Six months ago, on April 20, BP's Deepwater Horizon oil drilling rig exploded in a fiery mass that killed 11 men and led to the worst oil spill in U.S. history. Around 200 million gallons of oil — about 11 times more than the Exxon-Valdez spill — flowed into the Gulf of Mexico over the next 87 days before BP's fifth or sixth attempt to stop the well finally worked.
This catastrophic spill spread across hundreds of miles of coast despite the best efforts of more than 40,000 cleanup workers, thousands of boats, the involvement of the Nobel Prize-wining physicist who heads the Department of Energy, the input of our nation's national energy laboratories, and BP's expenditure of $8 billion on cleanup. Historically, the dirty secret of oil spills is that only 10 percent to 20 percent is ever cleaned up under the best of circumstances. This spill was no different; approximately 10 percent of the oil was removed by the cleanup effort, according to government estimates.
Six months later, what have we learned from what may be the worst environmental disaster in U.S. history? There are at least three big lessons.
First, offshore drilling is a risky business that can cause expansive economic harm and widespread environmental damage. In announcing the recent decision to restart deepwater drilling like BP's well — a wrong-headed decision, I believe — administration officials have acknowledged that we cannot ever eliminate the risk of oil spills entirely. In other words, some spills are inevitable.
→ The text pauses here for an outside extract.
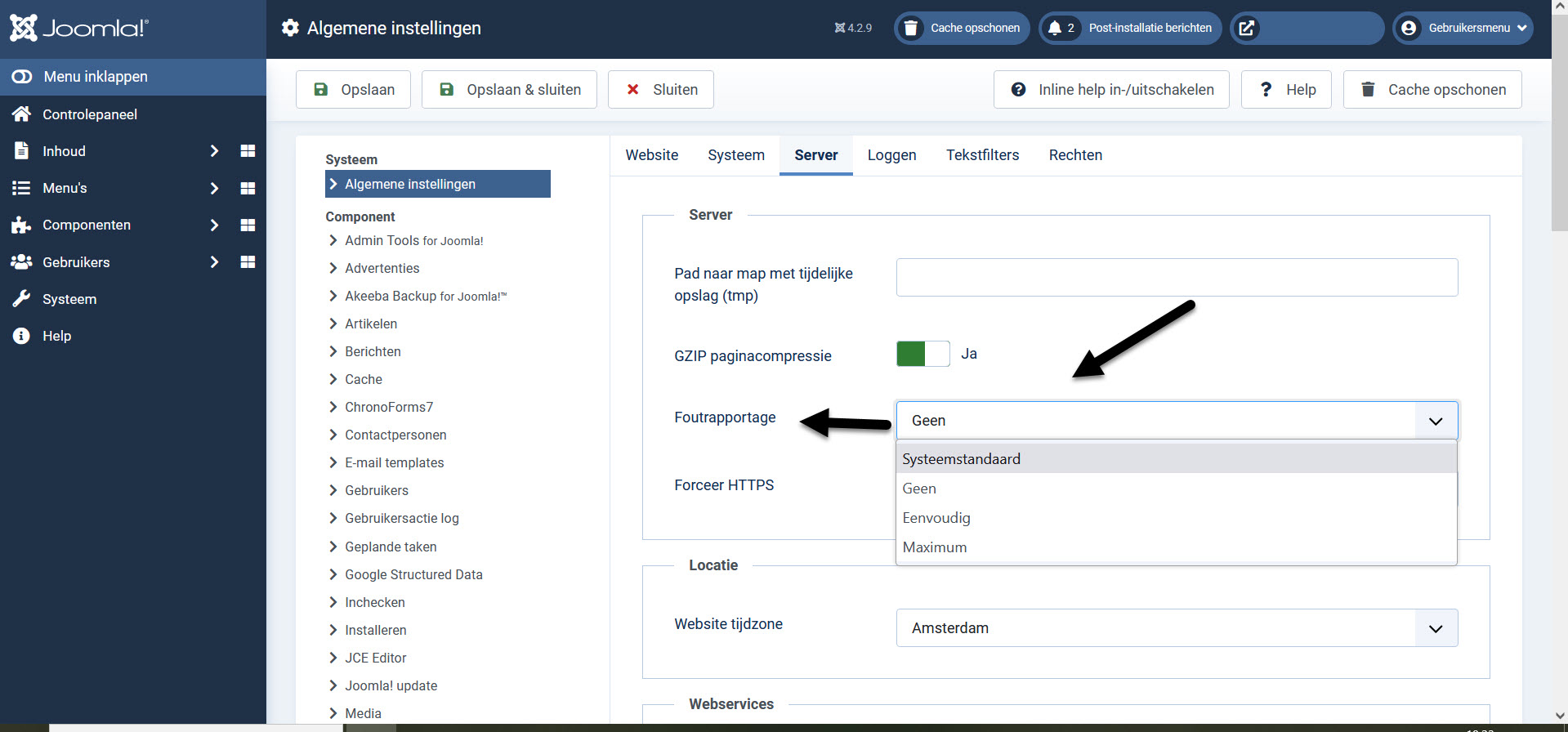Open the Website tijdzone dropdown
Screen dimensions: 1568x732
point(1177,627)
Now that the spill is no longer on the national news every night, let's not forget how bad this one was. More than 600 miles of Gulf Coast were hit with oil, thousands of birds died, 1,000 rare sea turtles either died or were severely oiled and hundreds of square miles of sensitive marsh were covered in oil. Tens of thousands of fishermen and tourism workers were put out of work.
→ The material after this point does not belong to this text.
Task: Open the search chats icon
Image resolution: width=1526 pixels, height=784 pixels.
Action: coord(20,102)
The second lesson is to be skeptical of industry and government claims that everything is safe and well managed in the oil business. In newspapers, congressional hearings and TV coverage, we were shocked to learn about the gaps in regulations, the inadequate inspections and safety equipment, the cozy industry-regulator relationships, and the risky decisions that were made on the rig by managers who wanted to drill deeper, faster and cheaper — but not safer. The federal government then told us that most of the oil was gone a month after the spill ended, when in fact much of the spilled oil was still out there.
The third lesson is that we need to end our dependence on oil. This wasn't just BP's string of mistakes. Americans use too much oil — 25 percent of global consumption. This is polluting our air, warming our earth and oceans, making us too dependent on energy from foreign sources and causing us to drill for oil in sensitive places. The extraction, transport, and use of oil and gas across America is an ongoing environmental disaster.
Wherever we allow offshore oil drilling, no combination of technology and/or response methods can definitively protect our beaches, fisheries and wildlife from potential destruction. Yet oil companies and our own government continue to call for more and more drilling in our sensitive oceans. We need to stop and apply the lessons of the BP oil spill. Instead of opening up new places for drilling, we need to protect our coasts and beaches. Instead of letting the oil industry threaten coastal economies, we need to harness American ingenuity to make our cars much cleaner and more fuel-efficient. We need to drive fewer miles by investing in public transit, and shift to wind and solar power.
In the wake of the Exxon-Valdez spill, President George H.W. Bush initiated, and then Congress expanded, a moratorium on drilling that protected our Atlantic, Pacific, and Alaskan shores from oil drilling for nearly a quarter century. Will President Barack Obama find the resolve to restore these protections and lead us in the direction of using less oil? I hope so.